# Merging Labeled Data Back into Data Frame 🐙

In [1]:
import pandas as pd
import numpy as np

## Reading Original Data

In [2]:
original_df = pd.read_csv("data/cleaned-non-quantifier-data.csv")

In [3]:
original_df.head()

Unnamed: 0,To,From,Reason for dishing,Server,Date,Room,v1 norm,v2 norm,v3 norm,Avg %,...,v3,period,Cred per Praise,Cred per person,To.1,Room-NoEmoji,Source,Year,Month,Day
0,zeptimusQ,Tam2140,for hosting this kicking params party!,Token Engineering Commons,2021-05-07,🙏praise,10000.0,100.0,200.0,0.001963,...,Edu,#17 May 7,,,,praise,Token Engineering Commons:praise,2021,5,7
1,zeptimusQ,iviangita,for hosting and leading a lot of params parties,Token Engineering Commons,2021-05-07,🙏praise,10000.0,100.0,100.0,0.001663,...,Edu,#17 May 7,,,,praise,Token Engineering Commons:praise,2021,5,7
2,zeptimusQ,JuankBell,for testing and deploying the bot to record an...,Token Engineering Commons,2021-04-28,🙏praise,1000.0,200.0,200.0,0.001342,...,Edu,#17 May 7,,,,praise,Token Engineering Commons:praise,2021,4,28
3,zeptimusQ,iviangita,for the huge success of the MVV process,Token Engineering Commons,2021-04-30,🙏praise,1000.0,200.0,100.0,0.001043,...,Edu,#17 May 7,,,,praise,Token Engineering Commons:praise,2021,4,30
4,zeptimusQ,iviangita,"for his awesome work on the recorder bot, for ...",Token Engineering Commons,2021-04-30,🙏praise,1000.0,200.0,100.0,0.001043,...,Edu,#17 May 7,,,,praise,Token Engineering Commons:praise,2021,4,30


## Processing Labeled Data: Taking from Our Initial Labs Session

In [4]:
first_labeled_df = pd.read_csv('data/sample_praise.csv')
first_labeled_df.head()

Unnamed: 0,Category Code,QUESTIONS,Unnamed: 2,To,From,Reason for dishing,Server,Date,Room,v1 norm,...,period,Cred per Praise,Cred per person,To.1,Room-NoEmoji,Source,Year,Month,Day,Unnamed: 28
0,TEC15,,6077,liviade,cranders71,always caring for our finicky bot and valued c...,Telegram,2021-01-13,TE Praise,30.0,...,#9 Jan 15,,,,TE Praise,Telegram:TE Praise,2021,1,13,
1,TEC12,,421,chuygarcia92,Tam2140,for the Masana Temples recommendation.
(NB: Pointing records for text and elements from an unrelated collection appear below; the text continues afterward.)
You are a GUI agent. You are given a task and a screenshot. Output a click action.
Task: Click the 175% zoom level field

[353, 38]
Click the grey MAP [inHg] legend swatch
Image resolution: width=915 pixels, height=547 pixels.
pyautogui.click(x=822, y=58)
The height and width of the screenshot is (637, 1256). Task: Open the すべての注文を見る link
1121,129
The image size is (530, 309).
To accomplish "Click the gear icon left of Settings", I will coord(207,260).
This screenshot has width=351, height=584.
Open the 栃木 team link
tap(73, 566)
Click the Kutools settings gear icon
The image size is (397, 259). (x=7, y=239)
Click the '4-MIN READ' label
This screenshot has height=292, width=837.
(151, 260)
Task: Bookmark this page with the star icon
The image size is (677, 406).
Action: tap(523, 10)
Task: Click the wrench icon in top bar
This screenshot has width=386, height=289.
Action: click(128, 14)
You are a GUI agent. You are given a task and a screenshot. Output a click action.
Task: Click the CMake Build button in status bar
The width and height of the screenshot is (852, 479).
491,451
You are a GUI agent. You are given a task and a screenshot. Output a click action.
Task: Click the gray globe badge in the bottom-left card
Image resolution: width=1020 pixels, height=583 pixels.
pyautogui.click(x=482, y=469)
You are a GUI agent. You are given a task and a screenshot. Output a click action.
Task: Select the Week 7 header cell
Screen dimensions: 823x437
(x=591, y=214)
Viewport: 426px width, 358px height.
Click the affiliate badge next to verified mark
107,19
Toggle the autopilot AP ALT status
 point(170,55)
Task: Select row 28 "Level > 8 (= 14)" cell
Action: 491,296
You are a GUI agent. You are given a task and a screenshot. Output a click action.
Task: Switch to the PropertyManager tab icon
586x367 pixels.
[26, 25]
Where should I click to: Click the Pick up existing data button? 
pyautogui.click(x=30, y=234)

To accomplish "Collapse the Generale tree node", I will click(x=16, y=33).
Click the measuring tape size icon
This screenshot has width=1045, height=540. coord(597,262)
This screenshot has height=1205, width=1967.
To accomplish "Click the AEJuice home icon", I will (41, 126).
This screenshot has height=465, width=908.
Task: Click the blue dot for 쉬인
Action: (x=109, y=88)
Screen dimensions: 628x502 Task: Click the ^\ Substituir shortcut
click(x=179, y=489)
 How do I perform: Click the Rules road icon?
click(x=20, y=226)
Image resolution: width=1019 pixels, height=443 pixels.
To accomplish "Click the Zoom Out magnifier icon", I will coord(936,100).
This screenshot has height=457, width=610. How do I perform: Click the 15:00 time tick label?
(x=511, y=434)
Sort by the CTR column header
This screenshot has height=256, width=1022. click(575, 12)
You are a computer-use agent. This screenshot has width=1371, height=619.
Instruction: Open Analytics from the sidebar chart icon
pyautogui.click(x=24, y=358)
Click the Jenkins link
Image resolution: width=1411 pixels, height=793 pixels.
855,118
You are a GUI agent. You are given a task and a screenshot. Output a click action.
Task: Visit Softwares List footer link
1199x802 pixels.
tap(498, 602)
Nice mi...,Token Engineering Commons,2021-04-30,🙏praise,1000.0,...,#17 May 7,,,,praise,Token Engineering Commons:praise,2021,4,30,
2,TEC12,,70,iviangita,iviangita,for joining the Legal weekly sync,Token Engineering Commons,2021-04-30,🙏praise,1000.0,...,#17 May 7,,,,praise,Token Engineering Commons:praise,2021,4,30,
3,TEC12,,7141,ygganderson,JessicaZartler,"their presence, energy and smiles in the Comms...",Telegram,2020-11-24,TE Praise,20.0,...,#6 Dec 4,1.005.185.129,4.404.111.808,,TE Praise,Telegram:TE Praise,2020,11,24,
4,TEC12,,5293,metaverde,iviangita,mentioning or retweeting TE Commons on the soc...,Telegram,2021-01-22,TE Commons,,...,#10 Jan 29,,,,TE Commons,Telegram:TE Commons,2021,1,22,


In [5]:
first_labeled_df["Original Index"] = first_labeled_df["Unnamed: 2"]
first_labeled_df.set_index("Original Index", inplace = True)

## Filter Only Down to Data That Actually Got Labeled

In [6]:
first_labeled_df = first_labeled_df[~(first_labeled_df["Category Code"].isna())]
first_labeled_df = first_labeled_df[["Category Code", "QUESTIONS"]]

In [7]:
first_labeled_df.head()

Unnamed: 0_level_0,Category Code,QUESTIONS
Original Index,Unnamed: 1_level_1,Unnamed: 2_level_1
6077,TEC15,
421,TEC12,
70,TEC12,
7141,TEC12,
5293,TEC12,


## Processing Labeled Data: Read the Data from Our Crowdsourced Google Sheet 

In [8]:
tagged_by_info = pd.read_excel('data/Praise to Label.xlsx', sheet_name='tagged-by',engine='openpyxl', usecols="A:D")

## It appears some of the labelings got off, so we can't use them. If we ever do this again, we'll do a midway check/scrape to give feedback to labelers. 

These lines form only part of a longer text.